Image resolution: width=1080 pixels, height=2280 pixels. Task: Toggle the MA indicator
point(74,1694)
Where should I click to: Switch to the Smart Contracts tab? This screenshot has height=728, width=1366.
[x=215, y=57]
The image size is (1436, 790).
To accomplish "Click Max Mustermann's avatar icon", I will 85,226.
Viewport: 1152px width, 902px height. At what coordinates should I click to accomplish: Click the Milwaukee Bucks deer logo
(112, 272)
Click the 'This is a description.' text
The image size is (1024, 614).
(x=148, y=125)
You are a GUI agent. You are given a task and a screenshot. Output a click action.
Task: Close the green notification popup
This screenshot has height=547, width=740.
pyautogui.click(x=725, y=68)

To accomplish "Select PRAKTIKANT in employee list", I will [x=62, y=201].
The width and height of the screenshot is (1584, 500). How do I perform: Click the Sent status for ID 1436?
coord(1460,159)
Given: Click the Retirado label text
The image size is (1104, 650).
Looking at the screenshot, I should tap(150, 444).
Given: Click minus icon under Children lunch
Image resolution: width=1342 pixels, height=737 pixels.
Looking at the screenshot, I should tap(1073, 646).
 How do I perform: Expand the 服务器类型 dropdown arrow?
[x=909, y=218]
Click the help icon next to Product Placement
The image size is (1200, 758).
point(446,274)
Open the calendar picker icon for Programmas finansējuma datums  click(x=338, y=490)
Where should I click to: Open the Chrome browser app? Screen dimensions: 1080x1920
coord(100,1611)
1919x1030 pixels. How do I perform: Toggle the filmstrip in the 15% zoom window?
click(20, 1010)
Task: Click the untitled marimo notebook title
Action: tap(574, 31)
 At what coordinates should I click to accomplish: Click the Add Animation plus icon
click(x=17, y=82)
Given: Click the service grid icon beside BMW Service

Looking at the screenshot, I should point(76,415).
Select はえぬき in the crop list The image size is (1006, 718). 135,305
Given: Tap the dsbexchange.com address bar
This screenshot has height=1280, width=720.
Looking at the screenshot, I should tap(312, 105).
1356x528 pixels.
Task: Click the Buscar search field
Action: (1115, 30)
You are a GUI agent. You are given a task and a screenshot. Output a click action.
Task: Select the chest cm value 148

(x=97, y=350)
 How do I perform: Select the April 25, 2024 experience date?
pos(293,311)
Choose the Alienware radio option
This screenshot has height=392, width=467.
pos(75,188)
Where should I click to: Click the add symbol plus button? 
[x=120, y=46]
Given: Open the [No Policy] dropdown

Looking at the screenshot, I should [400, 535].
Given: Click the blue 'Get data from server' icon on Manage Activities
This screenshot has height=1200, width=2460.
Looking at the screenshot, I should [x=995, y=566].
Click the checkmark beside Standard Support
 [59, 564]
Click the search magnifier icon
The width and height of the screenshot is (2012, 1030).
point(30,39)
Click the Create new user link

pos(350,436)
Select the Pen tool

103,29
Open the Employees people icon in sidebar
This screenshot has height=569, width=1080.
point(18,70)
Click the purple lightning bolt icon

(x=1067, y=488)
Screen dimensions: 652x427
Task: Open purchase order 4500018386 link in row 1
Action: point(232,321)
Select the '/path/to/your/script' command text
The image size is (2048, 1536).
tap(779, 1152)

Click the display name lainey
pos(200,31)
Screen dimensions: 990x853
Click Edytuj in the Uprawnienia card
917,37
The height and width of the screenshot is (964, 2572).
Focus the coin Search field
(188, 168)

- - - - -

What is required -
Work through the entries, filtering for the string "text", and copy each line that holds it.

Solution below -
Click the 'This is a description.' text
Given: Click the Retirado label text
Select the '/path/to/your/script' command text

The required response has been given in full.